PocketGear and Handango were the two largest independent app stores and have generated more than $400 million in revenue from customers living in more than 175 countries and using more than 2,000 unique mobile devices.

The combined company now has a catalog of more than 140,000 apps from customers with Android, Symbian, BlackBerry, Windows Mobile, Palm, Linux and Java-powered mobile devices.

"We're going to facilitate an open app store, support every platform," Bowman said. "Apple has had tremendous success, but it's a closed system with only two devices, the iPhone and the iPod Touch. We want to provide an app store that supports all devices."

The acquisition doubles PocketGear's workforce, bringing in 18 employees on the Handango staff in Dallas and combining them with 14 in Durham and another nine employees who serve the European market from Germany.

Bowman said the acquisition will not affect staffing here or in Dallas.

Bowman will remain president and CEO of PocketGear. Alex Bloom, current chief executive of Handango, will become PocketGear's chief operating officer.

PocketGear had spun out of Motricity, a smartphone applications maker, when the company laid off most of its workers in Durham moved its headquarters to the Seattle area.

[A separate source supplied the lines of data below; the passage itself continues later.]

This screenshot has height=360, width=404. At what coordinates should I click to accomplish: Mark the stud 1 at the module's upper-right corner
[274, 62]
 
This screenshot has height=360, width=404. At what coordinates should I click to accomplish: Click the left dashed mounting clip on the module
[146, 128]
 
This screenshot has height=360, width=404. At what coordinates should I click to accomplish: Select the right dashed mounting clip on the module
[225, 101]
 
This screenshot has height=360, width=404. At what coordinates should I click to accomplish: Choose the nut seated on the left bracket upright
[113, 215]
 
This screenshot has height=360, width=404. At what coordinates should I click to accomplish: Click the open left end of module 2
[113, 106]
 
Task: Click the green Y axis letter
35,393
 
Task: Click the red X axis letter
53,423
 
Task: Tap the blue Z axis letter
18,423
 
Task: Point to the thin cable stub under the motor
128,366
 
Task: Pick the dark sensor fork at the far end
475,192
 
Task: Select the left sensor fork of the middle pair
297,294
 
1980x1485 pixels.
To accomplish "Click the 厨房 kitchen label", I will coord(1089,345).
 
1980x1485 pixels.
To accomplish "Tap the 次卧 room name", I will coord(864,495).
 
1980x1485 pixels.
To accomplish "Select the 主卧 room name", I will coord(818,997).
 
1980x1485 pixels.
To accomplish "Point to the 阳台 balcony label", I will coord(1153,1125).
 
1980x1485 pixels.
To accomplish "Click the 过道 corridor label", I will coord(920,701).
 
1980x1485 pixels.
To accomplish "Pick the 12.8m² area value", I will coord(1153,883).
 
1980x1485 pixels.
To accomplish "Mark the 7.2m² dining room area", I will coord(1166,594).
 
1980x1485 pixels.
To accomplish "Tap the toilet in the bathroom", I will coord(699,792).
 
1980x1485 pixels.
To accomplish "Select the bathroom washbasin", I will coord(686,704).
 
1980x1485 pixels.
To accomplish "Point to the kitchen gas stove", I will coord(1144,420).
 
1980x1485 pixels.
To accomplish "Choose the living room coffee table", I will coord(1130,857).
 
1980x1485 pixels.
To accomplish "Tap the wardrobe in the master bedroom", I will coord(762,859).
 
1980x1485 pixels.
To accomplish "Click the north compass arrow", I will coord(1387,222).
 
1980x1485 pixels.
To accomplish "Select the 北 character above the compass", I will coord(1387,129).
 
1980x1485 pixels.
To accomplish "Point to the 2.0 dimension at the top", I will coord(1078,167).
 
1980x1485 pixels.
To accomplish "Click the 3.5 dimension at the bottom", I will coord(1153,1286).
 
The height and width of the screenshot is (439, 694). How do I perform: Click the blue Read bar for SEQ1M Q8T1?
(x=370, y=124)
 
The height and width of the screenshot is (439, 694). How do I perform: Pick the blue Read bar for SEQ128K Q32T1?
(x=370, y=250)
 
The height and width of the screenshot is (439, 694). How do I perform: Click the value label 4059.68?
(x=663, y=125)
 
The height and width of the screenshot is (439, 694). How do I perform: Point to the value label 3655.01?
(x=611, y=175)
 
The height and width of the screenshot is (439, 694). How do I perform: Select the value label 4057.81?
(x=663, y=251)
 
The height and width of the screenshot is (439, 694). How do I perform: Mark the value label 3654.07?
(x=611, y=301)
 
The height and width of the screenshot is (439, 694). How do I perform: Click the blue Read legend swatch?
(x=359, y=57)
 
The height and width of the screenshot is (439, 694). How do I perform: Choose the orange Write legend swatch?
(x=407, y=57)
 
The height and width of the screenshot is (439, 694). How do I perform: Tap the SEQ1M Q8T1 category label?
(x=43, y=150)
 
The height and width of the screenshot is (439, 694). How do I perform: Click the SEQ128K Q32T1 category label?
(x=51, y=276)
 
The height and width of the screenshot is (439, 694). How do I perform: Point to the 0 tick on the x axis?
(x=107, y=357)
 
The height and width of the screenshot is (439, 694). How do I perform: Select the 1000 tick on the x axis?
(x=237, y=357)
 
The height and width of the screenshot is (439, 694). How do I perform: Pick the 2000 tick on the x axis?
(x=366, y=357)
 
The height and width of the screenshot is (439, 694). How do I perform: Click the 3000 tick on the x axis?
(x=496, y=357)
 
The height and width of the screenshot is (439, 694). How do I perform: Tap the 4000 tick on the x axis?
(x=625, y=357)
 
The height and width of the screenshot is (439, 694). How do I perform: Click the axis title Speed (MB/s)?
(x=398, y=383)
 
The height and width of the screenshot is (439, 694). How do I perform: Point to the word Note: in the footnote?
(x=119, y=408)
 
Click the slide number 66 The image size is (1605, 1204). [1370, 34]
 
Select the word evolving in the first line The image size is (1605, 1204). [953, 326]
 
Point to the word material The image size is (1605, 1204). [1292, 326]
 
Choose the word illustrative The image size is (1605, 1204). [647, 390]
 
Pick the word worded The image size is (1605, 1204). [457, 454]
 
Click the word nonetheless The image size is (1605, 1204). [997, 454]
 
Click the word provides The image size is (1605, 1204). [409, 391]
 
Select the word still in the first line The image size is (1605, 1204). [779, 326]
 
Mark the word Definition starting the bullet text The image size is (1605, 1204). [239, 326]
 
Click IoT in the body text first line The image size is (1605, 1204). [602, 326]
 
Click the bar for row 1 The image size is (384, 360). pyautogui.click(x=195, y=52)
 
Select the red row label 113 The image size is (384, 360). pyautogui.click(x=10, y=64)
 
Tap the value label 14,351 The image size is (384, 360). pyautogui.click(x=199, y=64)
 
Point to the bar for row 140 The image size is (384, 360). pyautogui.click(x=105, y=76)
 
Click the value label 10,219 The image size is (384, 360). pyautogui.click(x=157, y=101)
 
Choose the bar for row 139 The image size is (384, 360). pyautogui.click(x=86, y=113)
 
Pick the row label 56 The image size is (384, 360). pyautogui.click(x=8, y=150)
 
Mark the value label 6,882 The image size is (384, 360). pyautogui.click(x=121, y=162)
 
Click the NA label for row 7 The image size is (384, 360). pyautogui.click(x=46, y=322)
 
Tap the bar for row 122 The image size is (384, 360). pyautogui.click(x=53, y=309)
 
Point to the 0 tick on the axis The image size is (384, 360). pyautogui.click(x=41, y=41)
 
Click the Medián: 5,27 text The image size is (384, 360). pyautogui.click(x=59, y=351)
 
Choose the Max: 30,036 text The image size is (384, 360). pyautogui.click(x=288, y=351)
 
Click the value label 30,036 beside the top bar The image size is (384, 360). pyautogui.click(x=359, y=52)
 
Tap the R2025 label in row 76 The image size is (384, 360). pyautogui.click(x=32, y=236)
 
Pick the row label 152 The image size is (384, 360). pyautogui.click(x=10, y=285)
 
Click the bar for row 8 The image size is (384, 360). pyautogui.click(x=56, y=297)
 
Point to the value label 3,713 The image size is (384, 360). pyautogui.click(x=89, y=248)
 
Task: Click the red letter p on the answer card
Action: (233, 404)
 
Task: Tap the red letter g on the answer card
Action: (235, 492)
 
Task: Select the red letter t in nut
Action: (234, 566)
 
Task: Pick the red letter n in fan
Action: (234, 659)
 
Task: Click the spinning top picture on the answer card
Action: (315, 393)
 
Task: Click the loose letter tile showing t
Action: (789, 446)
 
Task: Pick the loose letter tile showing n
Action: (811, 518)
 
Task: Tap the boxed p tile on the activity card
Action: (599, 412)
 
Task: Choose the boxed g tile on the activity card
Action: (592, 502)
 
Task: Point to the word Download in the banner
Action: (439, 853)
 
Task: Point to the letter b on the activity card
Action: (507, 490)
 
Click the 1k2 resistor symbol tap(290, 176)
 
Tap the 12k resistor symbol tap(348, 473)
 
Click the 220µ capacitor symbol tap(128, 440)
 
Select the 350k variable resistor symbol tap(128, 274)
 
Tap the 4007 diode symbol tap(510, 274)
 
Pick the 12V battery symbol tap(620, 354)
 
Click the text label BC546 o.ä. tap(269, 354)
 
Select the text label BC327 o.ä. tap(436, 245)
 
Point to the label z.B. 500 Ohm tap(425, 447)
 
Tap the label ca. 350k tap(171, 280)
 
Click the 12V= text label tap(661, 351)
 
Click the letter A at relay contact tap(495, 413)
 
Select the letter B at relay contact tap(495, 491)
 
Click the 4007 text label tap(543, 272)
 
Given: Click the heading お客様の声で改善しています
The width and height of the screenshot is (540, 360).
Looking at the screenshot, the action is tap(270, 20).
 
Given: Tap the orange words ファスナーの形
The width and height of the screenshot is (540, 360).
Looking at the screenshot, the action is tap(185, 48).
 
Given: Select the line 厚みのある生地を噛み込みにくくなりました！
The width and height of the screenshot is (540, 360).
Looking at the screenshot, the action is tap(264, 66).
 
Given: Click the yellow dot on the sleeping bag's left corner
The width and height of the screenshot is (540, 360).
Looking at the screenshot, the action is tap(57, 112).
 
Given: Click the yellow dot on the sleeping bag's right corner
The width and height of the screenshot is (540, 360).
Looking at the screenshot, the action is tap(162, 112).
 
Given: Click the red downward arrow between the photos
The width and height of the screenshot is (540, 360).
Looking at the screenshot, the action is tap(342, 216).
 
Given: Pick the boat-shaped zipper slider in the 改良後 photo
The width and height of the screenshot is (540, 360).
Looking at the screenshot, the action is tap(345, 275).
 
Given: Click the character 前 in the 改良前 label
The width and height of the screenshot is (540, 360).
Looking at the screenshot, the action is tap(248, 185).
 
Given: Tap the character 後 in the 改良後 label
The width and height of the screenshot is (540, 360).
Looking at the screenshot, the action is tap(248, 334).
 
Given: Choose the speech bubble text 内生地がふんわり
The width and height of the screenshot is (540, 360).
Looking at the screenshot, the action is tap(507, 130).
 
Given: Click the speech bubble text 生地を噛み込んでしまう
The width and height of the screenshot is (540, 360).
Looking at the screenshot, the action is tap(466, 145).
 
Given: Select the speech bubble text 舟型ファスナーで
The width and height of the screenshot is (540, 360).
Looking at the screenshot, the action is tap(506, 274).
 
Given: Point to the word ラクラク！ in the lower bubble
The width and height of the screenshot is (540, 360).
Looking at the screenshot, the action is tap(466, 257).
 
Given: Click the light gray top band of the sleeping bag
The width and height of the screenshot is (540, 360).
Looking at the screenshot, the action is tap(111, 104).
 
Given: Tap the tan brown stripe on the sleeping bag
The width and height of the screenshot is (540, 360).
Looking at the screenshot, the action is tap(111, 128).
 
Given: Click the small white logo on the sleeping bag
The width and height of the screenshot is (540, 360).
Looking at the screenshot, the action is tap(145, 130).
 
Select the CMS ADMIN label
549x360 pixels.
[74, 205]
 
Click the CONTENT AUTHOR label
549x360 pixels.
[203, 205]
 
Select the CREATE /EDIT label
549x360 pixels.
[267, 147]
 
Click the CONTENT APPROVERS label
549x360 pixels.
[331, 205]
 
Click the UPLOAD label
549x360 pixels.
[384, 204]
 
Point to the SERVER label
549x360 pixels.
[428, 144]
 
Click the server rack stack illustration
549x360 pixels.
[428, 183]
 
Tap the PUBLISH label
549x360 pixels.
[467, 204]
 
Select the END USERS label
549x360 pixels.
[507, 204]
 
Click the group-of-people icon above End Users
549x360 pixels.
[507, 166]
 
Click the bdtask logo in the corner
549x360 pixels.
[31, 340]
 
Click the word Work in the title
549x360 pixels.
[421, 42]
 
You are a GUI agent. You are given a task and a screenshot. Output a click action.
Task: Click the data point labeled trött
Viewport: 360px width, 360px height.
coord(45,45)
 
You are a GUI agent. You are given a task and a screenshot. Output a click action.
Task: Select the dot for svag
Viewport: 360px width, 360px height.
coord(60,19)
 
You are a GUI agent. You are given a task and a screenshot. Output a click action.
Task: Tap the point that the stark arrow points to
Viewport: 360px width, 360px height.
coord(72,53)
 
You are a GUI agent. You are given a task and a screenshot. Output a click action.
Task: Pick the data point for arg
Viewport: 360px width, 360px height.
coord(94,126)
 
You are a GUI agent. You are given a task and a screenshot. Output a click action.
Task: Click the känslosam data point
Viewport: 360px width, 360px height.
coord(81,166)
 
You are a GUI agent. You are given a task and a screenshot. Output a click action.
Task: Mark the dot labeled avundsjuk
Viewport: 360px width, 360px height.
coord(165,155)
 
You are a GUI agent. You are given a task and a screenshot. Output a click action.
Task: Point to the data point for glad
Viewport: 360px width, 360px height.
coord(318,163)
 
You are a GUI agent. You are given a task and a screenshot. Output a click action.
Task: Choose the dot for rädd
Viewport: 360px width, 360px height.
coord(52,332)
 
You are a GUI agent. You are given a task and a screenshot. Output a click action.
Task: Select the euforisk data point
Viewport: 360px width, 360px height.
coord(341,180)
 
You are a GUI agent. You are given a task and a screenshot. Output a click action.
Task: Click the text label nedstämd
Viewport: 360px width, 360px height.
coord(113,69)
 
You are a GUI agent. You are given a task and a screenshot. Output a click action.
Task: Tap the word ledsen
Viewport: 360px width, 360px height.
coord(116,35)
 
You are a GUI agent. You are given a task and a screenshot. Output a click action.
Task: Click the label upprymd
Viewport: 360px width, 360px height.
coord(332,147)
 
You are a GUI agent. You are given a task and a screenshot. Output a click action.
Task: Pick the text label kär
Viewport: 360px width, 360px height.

Formerly the chief technology officer at Motricity, Bowman bought the "smartphone" and direct-to-consumer business from the company to form PocketGear and said from the outset that the company's mission is to become an Amazon.com for advanced cell phone applications, selling them directly to consumers.

The company was formed with backing from investors Noro-Moseley Partners of Atlanta and Wakefield Group of Charlotte and Chapel Hill.

Later that year, PocketGear launched AndroidGear.com, a new online store for smartphones powered by Android, Google's open source operating system. In 2009, Samsung also signed on with PocketGear for its new "Widget Store."

Bloom previously worked at Motricity alongside Bowman, which he said made it easier to acquire Handango ... this time. Bowman said Monday that he had tried to purchase the company twice before. Apparently, the third time was the charm.

With the acquisition, PocketGear's mobile app marketplace has been expanded to connect more than 32,000 app creators and developers with 40 storefront and distribution partners, including four of the world's top five handset manufacturers and leading media and ecommerce companies including Samsung, LG, Sony Ericsson, Research in Motion, Microsoft, T-Mobile, AT T and Verizon Wireless.

Bowman started his first company more than a decade ago when he was a high school student at the N.C. School of Science and Math.